>> START PASSAGE TO READ

The rest of them all have proven themselves in various situations, my sisters and I lived in areas where there were real life instances where the dogs proved their nerve, when they did protect us, twice actually biting the person involved. Fortunately it was before there were ads on TV for lawyers taking on dog bite cases whether the bite was warranted or not...

I really think that part of it was that I never over-socialized, and I never practiced bite-inhibition... There were lessons on appropriate times for teeth on skin (affectionate mouthing I allowed), also rough play, but it all stopped when I said. But I never wanted them to feel they could NEVER put teeth on a human. And they all had a very good sense of good situations and bad situations. 

That being said, yes, a bullet can always stop a canine or two. That's where our own common sense and caution come into play. In this world, you MUST be conscious of your own safety. My car automatically locks at 15 mph, but my habit is to hit the lock the minute I open the door to get in, no matter where I am. I also keep my doors locked at home. These are habits I never break. And, yes, there were hard lessons that made these habits inviolable.

Susan


----------



## misslesleedavis1 (Dec 5, 2013)

Well, I was never under the impression my boys would protect me. 
Only a few breeds I think are inclined to go to war for there owners, one being a tibetan mastiff.
That being said I cant express to you how happy I am that you are okay.

Sent from Petguide.com Free App


----------



## TigervTeMar (Jan 4, 2014)

my guy loves woofing and acting tough but I don't think for a second he'll protect me. a few times I've stepped on his tail by mistake and he shrieks like I threw him in hellfire. on the other hand I've read plenty of stories of police dogs continuing the fight despite being stabbed. but that's not my guy at all 

don't stop for people at 2am on a highway! do you know how to change tires or repair engines? I don't, so what's the point of me stopping anyway. just call the police for them. 

don't rely on martial arts too much. so much of it comes down to size. carry pepper spray or some other weapon but prevention is the best defense. keep your house and car secure, that's not paranoid just being safe. 

glad you are OK


----------



## Shade (Feb 20, 2012)

Delgado has always been a very serious dog who misses nothing. He does that hard GSD stare to anyone he deems suspicious but will not bark or otherwise react. It's more of a dare to do something then anything as I call it. On walks I've seen grown men cross the street, he just has a aura about him 

Last winter I had ordered food from a local place and when it arrived I followed me my normal routine of putting a baby gate up to prevent the dogs from getting down in the foyer while I paid and got the food. I had never seen this delivery man before but right from the start he gave me the creeps, he seemed ok but there was just something a little off about him and I subconsciously kept the door closed as much as possible as he stood on the deck.

He was chatting and fiddling around with the debit machine as I waited for him to pass it over and I was getting more and more uncomfortable when I heard a loud bang and suddenly Delgado was pushing against the back of my knees. He had crashed the gate which he knows is a complete no no and come to stand behind me. I pointed to my side and told him to sit and he didn't hesitate to comply and didn't budge from that spot. He never growled or reacted but was a solid presence behind me and suddenly the guy was able to get the machine working very fast. The guy never took his eyes off Delgado and he took off very fast once we were done

Would Delgado have bitten the guy? I don't know. Should he have been barking and snarling at him? As far as I know the guy was perfectly harmless. He broke a known rule because he knew I was uncomfortable and assessed the situation as it was. I've never taught him to guard anything, he doesn't have a command to illicit a bark and hold or anything of the like. He projected a serious but well trained GSD and as far as this guy knew he may have been trained to bite on command, but he wasn't sticking around to find out

To this day that guy has never returned and Delgado hasn't reacted to any of the other deliveries that I've accepted.

>> END PASSAGE TO READ
>> START LISTED RECORDS

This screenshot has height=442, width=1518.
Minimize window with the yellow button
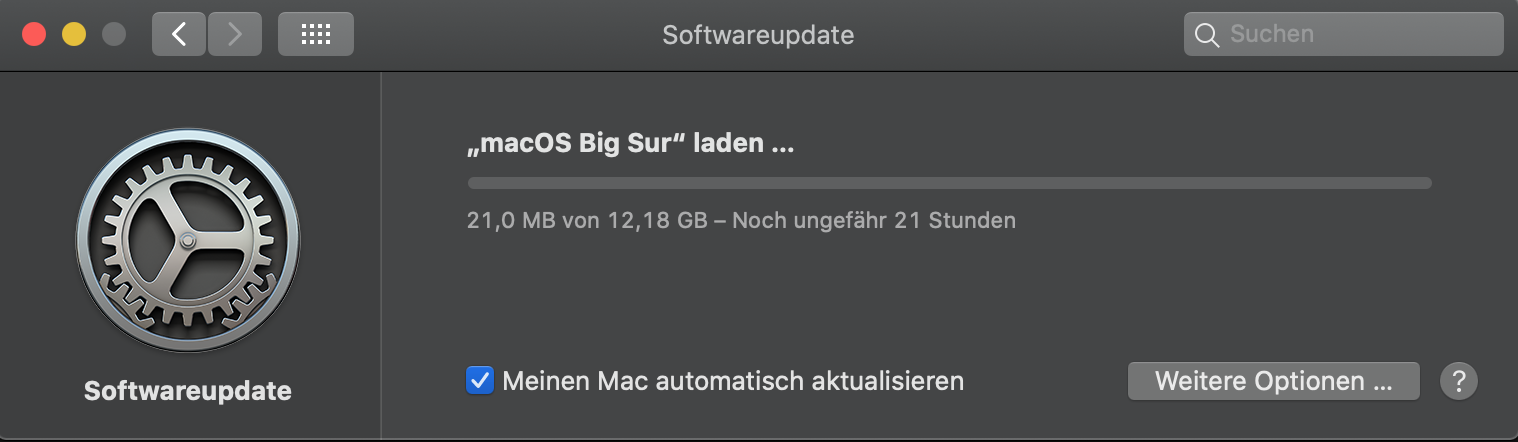74,35
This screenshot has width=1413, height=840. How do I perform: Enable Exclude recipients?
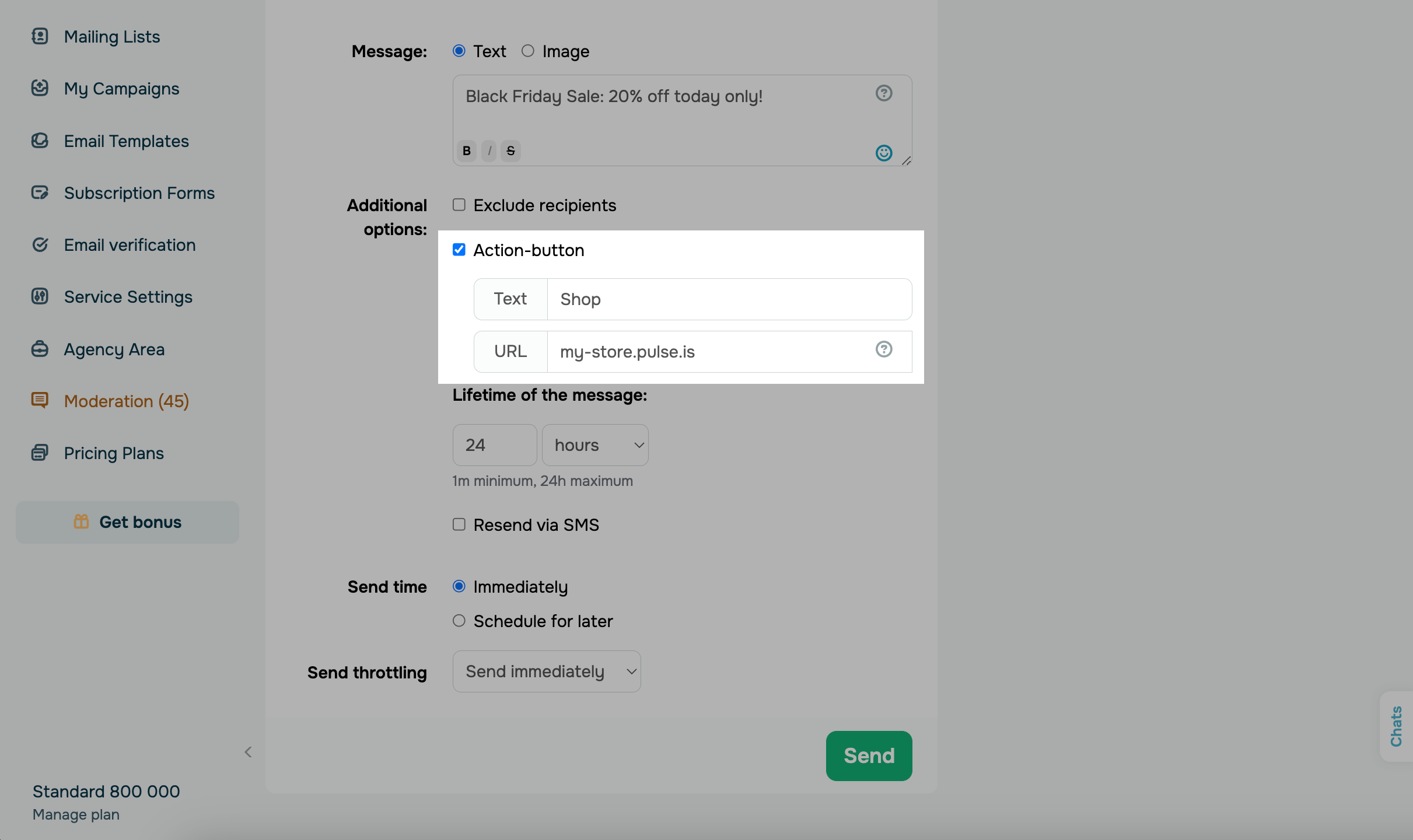tap(459, 204)
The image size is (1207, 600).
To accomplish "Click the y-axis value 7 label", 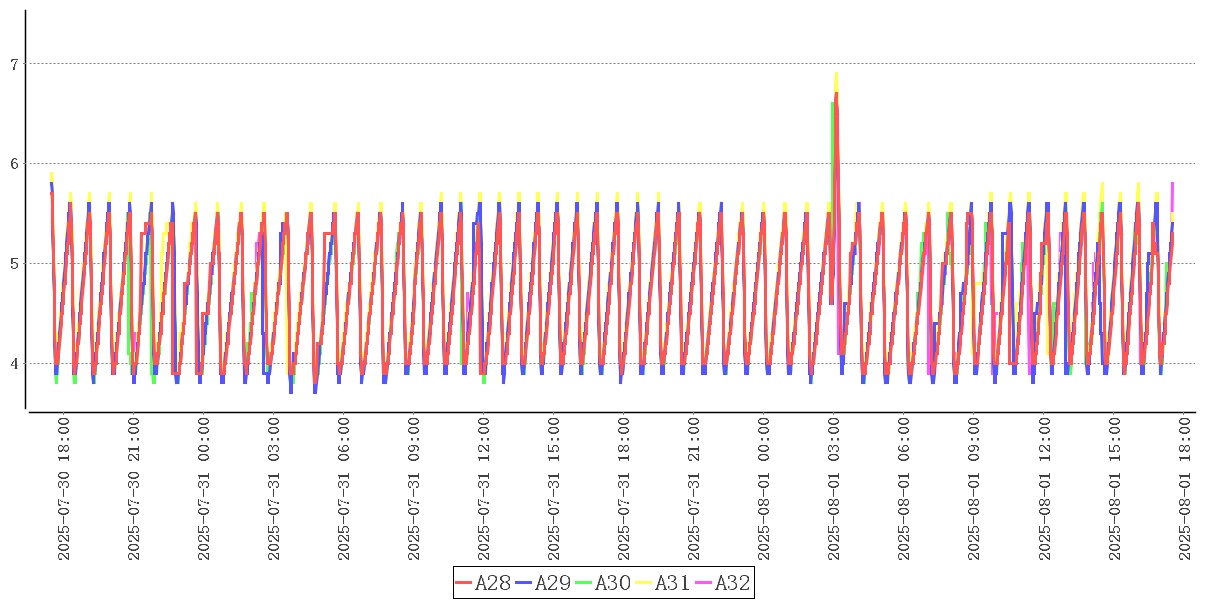I will pos(13,64).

>> END LISTED RECORDS

PARTS OF THE EXERCISE:
1) List the usernames that appear in the post headings of the forum thread.
2) According to the forum thread, at what speed does the poster's car lock its doors automatically?
3) Retype the part of the forum thread starting with "my guy loves" and going on through "just being safe.".

TASK RESULTS:
1) misslesleedavis1, TigervTeMar, Shade

2) 15 mph

3)
my guy loves woofing and acting tough but I don't think for a second he'll protect me. a few times I've stepped on his tail by mistake and he shrieks like I threw him in hellfire. on the other hand I've read plenty of stories of police dogs continuing the fight despite being stabbed. but that's not my guy at all 

don't stop for people at 2am on a highway! do you know how to change tires or repair engines? I don't, so what's the point of me stopping anyway. just call the police for them. 

don't rely on martial arts too much. so much of it comes down to size. carry pepper spray or some other weapon but prevention is the best defense. keep your house and car secure, that's not paranoid just being safe.